──────── DATASET EXCERPTS
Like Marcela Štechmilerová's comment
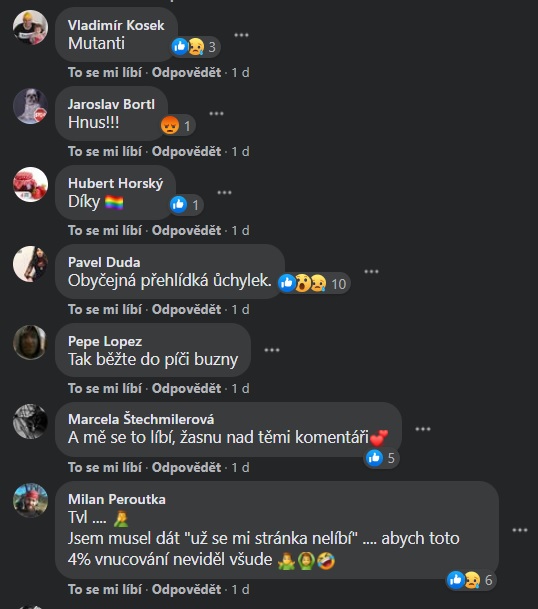538x609 pixels. pyautogui.click(x=105, y=467)
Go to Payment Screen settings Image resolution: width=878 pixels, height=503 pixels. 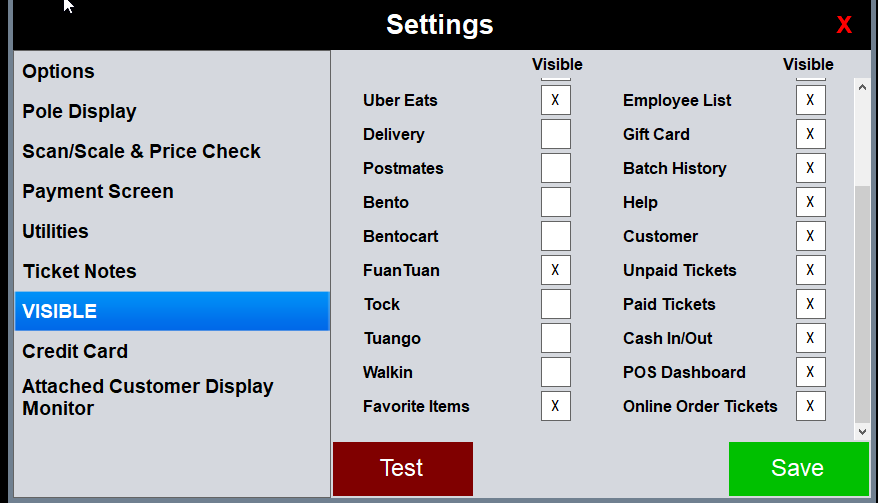[x=98, y=192]
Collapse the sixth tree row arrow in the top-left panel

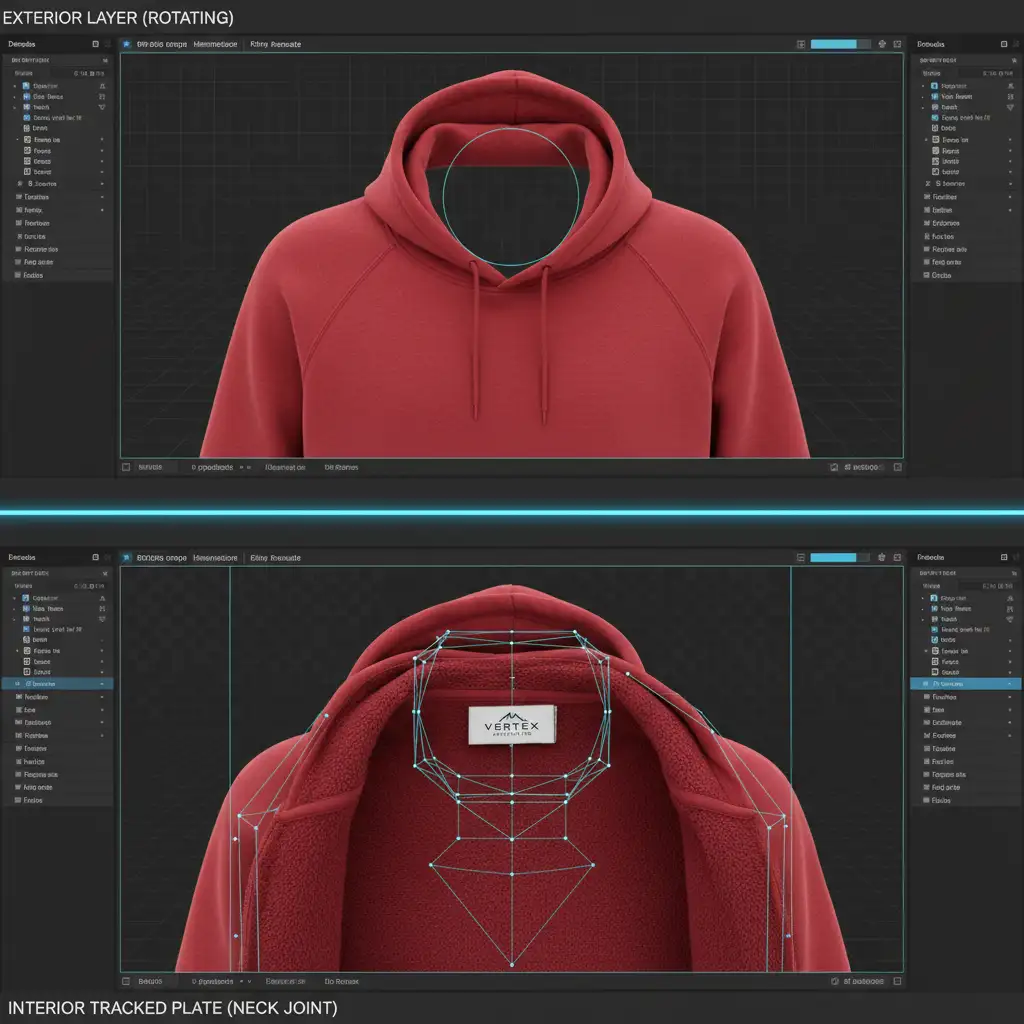click(x=15, y=140)
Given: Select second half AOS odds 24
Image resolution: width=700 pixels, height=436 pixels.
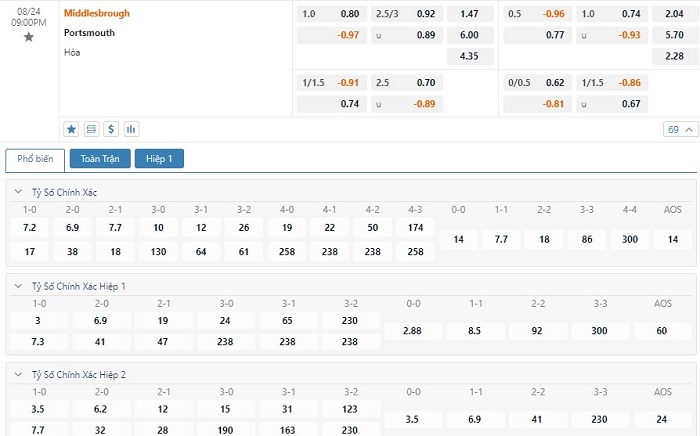Looking at the screenshot, I should (662, 419).
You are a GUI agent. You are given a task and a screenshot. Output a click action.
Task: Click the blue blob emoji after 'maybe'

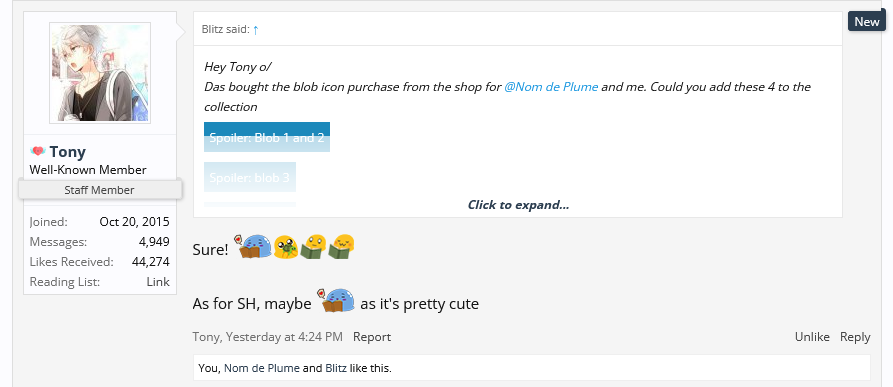pos(338,300)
────────────────
• EXERCISE DESCRIPTION: Please copy the lines exactly, beginning at the one containing "Given: Select second half AOS odds 24" and ending at the last line of the records above, both included, with the pictures left out.

• SOLVED PROBLEM:
Given: Select second half AOS odds 24
Image resolution: width=700 pixels, height=436 pixels.
Looking at the screenshot, I should (662, 419).
You are a GUI agent. You are given a task and a screenshot. Output a click action.
Task: Click the blue blob emoji after 'maybe'

pos(338,300)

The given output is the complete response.